Sunday, July 20, 2008

The river flows like a silent tear

I remain seated these days because I have trouble finding and maintaining my balance-worst part is, I'm not alone. We went from a society with a Bill of Rights to a Summary of Entitlements, and we don't seem to care what happens to anyone else in order to get what we want.

Every night we watch 'the news about the war' as if there were some form of monolithic struggle (like in the good old days, maybe?) but instead all the nuance has been drained from the screen, from the printed dispatches and from the ideology that should, and could, govern our conduct in the world. I read where every year fewer members of Congress, as one example, have ever served in any branch of the armed forces, active or reserve. I'm really not sure how important that actually is but I remember a bitter Air Force joke we used to call the General's Rule: nothing is impossible for the man who doesn't have to do it.

A couple of weeks ago, there were stories about this being the thirty-fifth anniversary of the All-Volunteer Force. I spent eight years in the Air Force for many reasons, to include that they paid me ('glow from within' didn't permit me to buy cheap smokes in the commissary, I had to have money). And, sounds petty I know, but because they paid me, I wasn't a volunteer-I was a professional (unless you served with me, and thanks for keeping quiet about all of that).

Maybe I'm an old soul in an even older body. I, like many of my generation went to Woodstock (if not literally than figuratively), and unlike a former Chief Executive, did inhale and did turn on, tune in and drop out and then I started wearing long pants--I think Apostle Paul speaks of it in a letter (from camp ?), "I put aside the things of childhood." Many of the rest of us in the commune stayed with Uncle Max, I guess, on the farm. Sure feels that way.

# MATERIAL
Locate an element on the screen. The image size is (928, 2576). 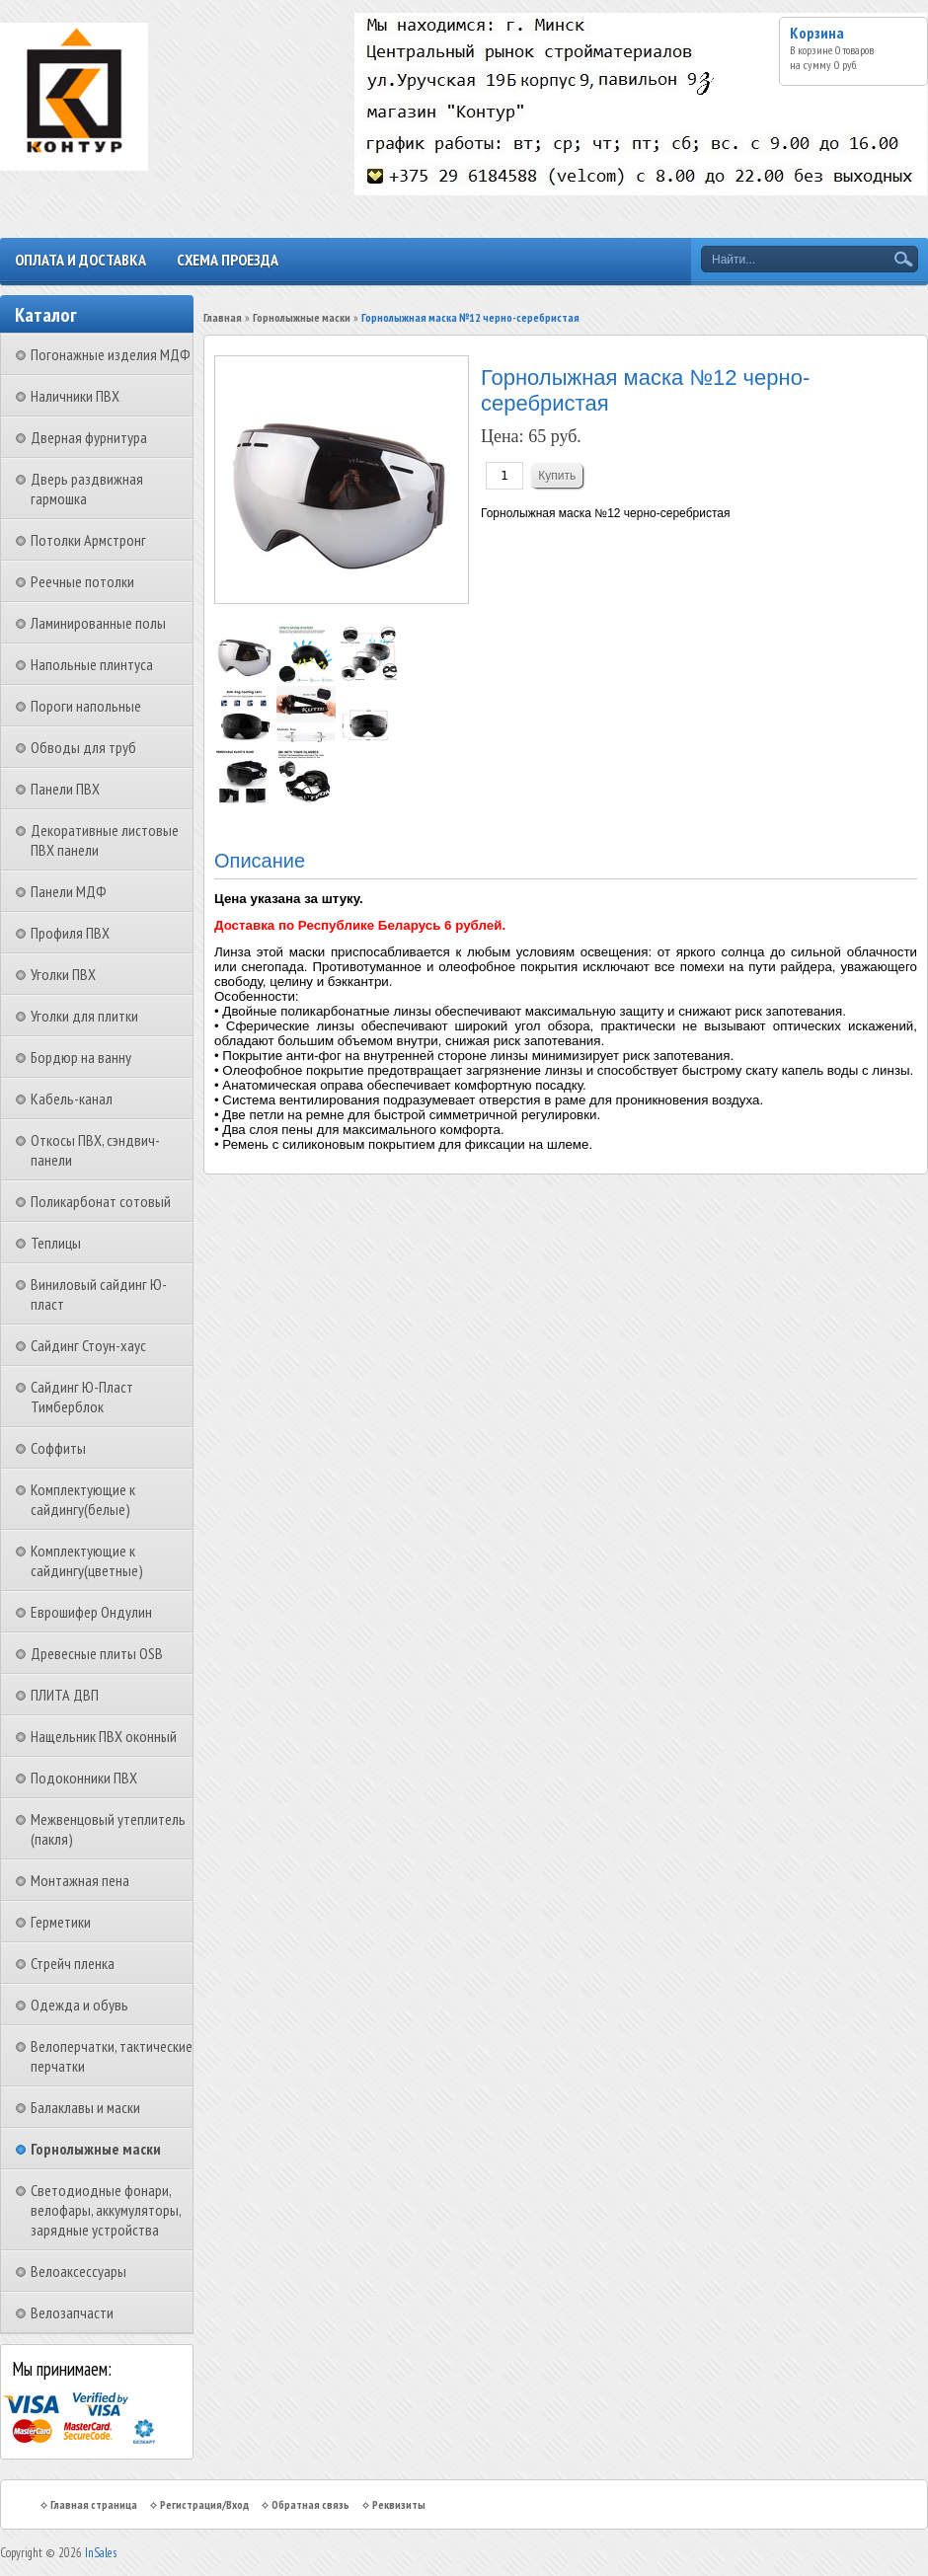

# TASK OBJECTIVE
Carry on the blog post about military service and a generation that lost its balance, starting after its last sentence.

# RESPONSE BELOW
And we've now raised a second generation of skin-covered obliviots who think because we have Earth Shoes, eat Tofu and wear "Free Tibet" tee-shirts, our piece of the world is safe and saved (what do those monks really think of Richard Gere? I'd love to know). We protest injustice and infamous injury to a person or a people by growing faint in the presence of those who inflict the damage. We still trade with them, mind you-and we even let them host the Olympics, but in our heart of hearts, at night before we close our eyes, we disapprove of them. That'll show 'em.

We have scripted a movie of life where those currently in the military service are some sort of abstraction--we're grateful for their service but we don't want to think about it too much and most of us don't actually know anyone with a son or daughter in the armed forces. Despite our technology and voluminous information networks, we have no idea how the world REALLY works and, more ominously not only do not know what we do not know but are increasingly dismissive of those who know differently than we do. Where's their loyalty and sense of team?

In a hundred years we'll have evolved into a society that we, today, will not recognize, with footnotes to laws now being laws themselves and something akin to a multi-national corporation marketing our next President. Men go crazy in congregations. They only get better one by one.
Who among us will be first?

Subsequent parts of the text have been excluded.